Ryan Blaney won the VisitMyrtleBeach.com 300 XFINITY Series race at New Hampshire Motor Speedway on Saturday night, beating Ty Dillon to the front on a green-white-checkered finish to take the checkered flag.

It was Blaney's fourth career win in his 41st series start, and he had to overcome a bad restart on the next-to-last restart to do it.

"The only way to atone for it was to win the race," Blaney said.

He did that by getting out in front of Dillon on the very next -- and last -- restart of the race, then held Dillon off for the remainder of the G-W-C finish.

It was a long night that included a red-flag period that lasted 18 minutes, 26 seconds when the track needed cleaned up after an incident involving the cars of Brennan Poole and Ben Rhodes.

There were numerous other wrecks and yellow caution flags, including one with 14 to go that appeared to be set in motion when the No. 2 car of Brian Scott touched the No. 98 of Ryan Truex, sending Truex spinning. The No. 4 car of Ross Chastain then plowed into Truex, setting up what turned out to be the next-to-last restart with nine laps to go.

Leader Blaney had a poor restart, however, and quickly was passed not only by Ty Dillon but also Matt Tifft and Regan Smith. Blaney battled back to second before the next caution came out for a spin by Jeremy Clements with five laps remaining, bringing out the record-tying 10th caution of the night.

That set up the green-white-checkered finish and gave Blaney a chance to atone for his earlier mishap. He started on the inside of the front row next to leader Ty Dillon and beat Dillon on the restart this time, using some assistance from Smith behind to surge ahead in his No. 22 Team Penske Ford.

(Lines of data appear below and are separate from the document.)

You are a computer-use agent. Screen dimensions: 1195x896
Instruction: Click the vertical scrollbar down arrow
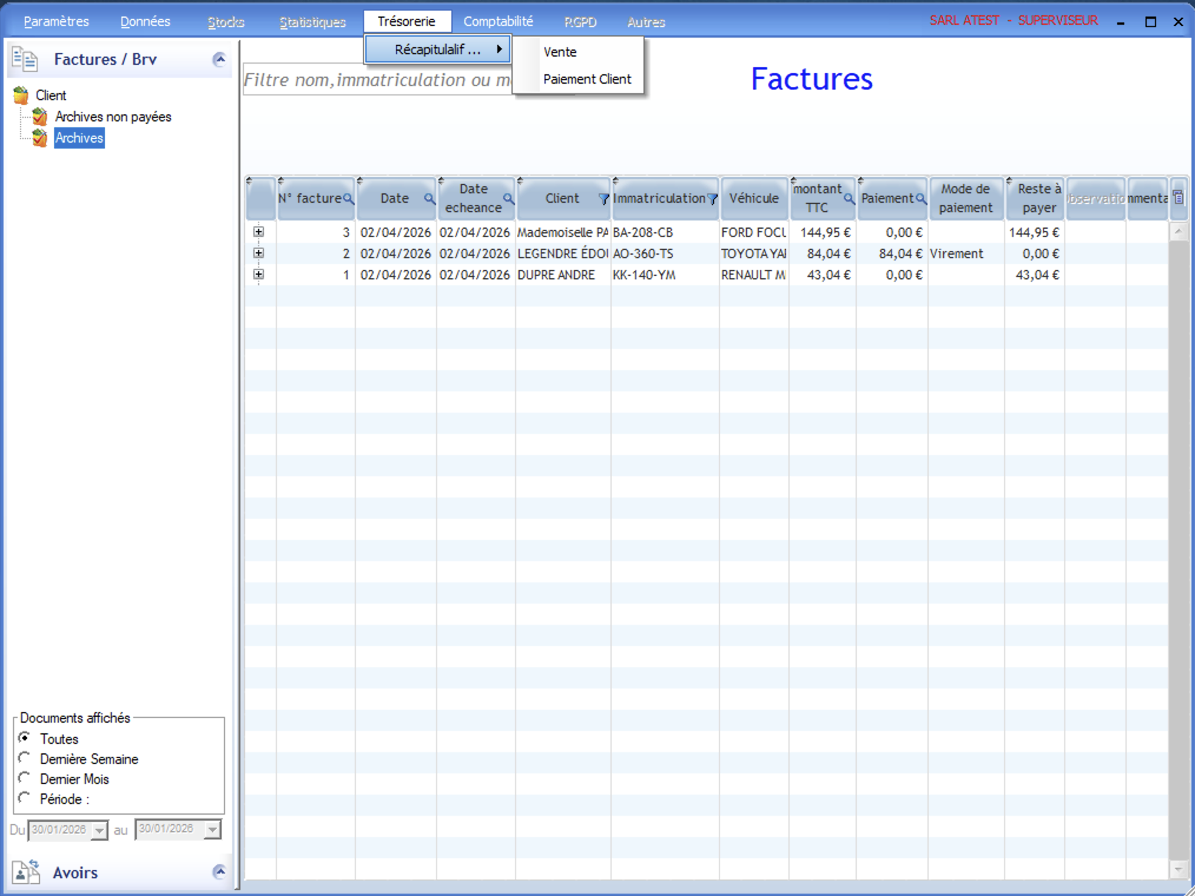[x=1177, y=869]
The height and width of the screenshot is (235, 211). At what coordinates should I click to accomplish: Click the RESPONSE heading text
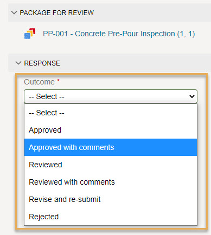(x=42, y=63)
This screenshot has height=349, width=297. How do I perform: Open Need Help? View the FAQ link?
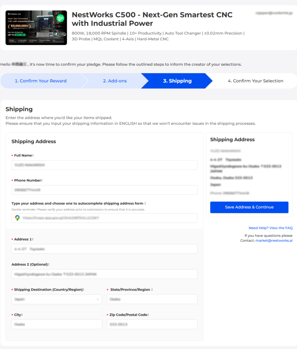pos(270,228)
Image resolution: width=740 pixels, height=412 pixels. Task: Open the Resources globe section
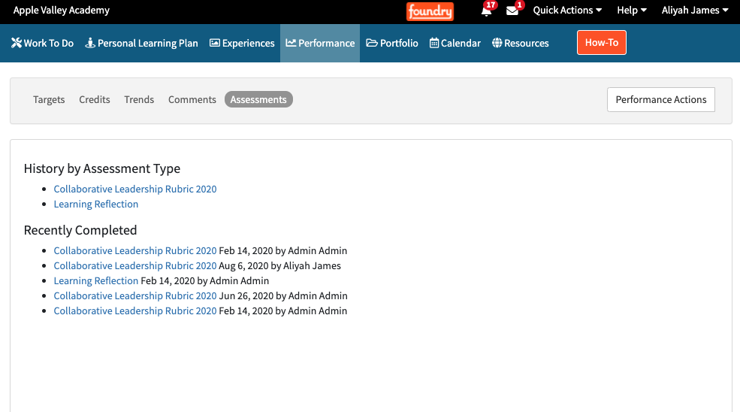click(521, 43)
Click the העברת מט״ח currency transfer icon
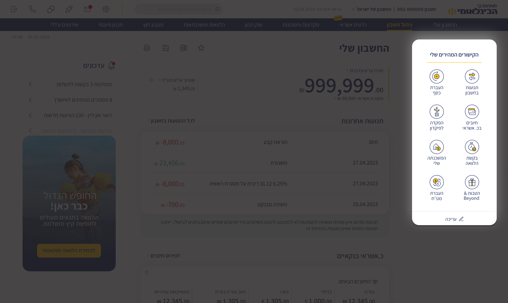This screenshot has width=508, height=303. point(436,182)
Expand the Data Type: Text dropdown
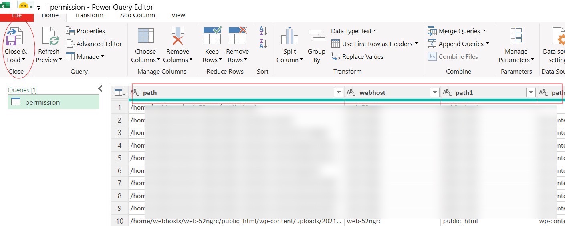The image size is (565, 226). (x=354, y=31)
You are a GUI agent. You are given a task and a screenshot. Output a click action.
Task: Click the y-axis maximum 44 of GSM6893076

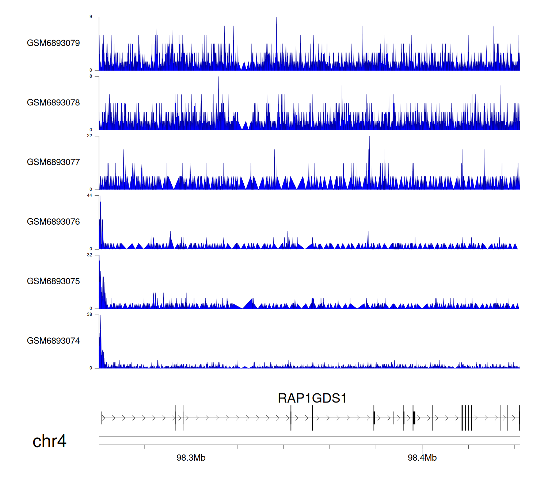[90, 195]
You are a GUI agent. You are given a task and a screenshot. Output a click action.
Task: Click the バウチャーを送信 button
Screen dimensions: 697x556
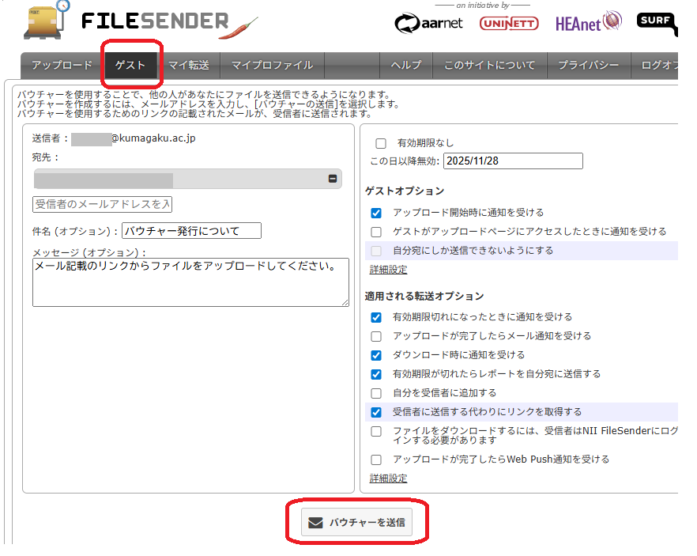point(357,522)
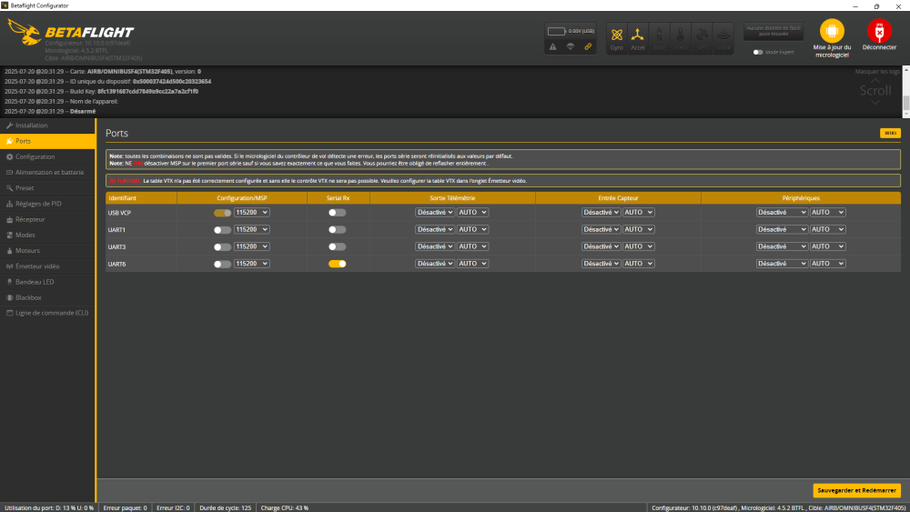Click the warning triangle status icon
The width and height of the screenshot is (910, 512).
(x=552, y=46)
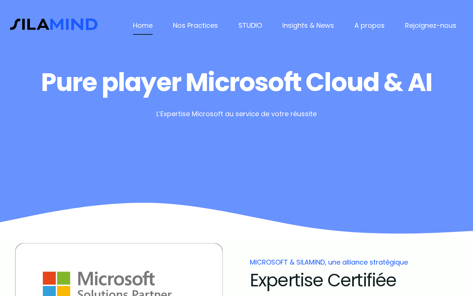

"It hurts to lose it like that," Dillon said. "I got a good launch on that final restart, and I saw the 22 (of Blaney) getting pop, pop, popped -- bumped by the 7 (of Smith). The 20 (of Tifft) gave me a bump like that on the restart before, so I knew he'd be tough to hold off. And once you get into clean air, you can be Superman for three laps."

It was quite a night for 19-year-old Tifft, who was making his series debut in a Joe Gibbs Racing car. He was second late in the race and started third on the next-to-last restart before eventually finishing 10th.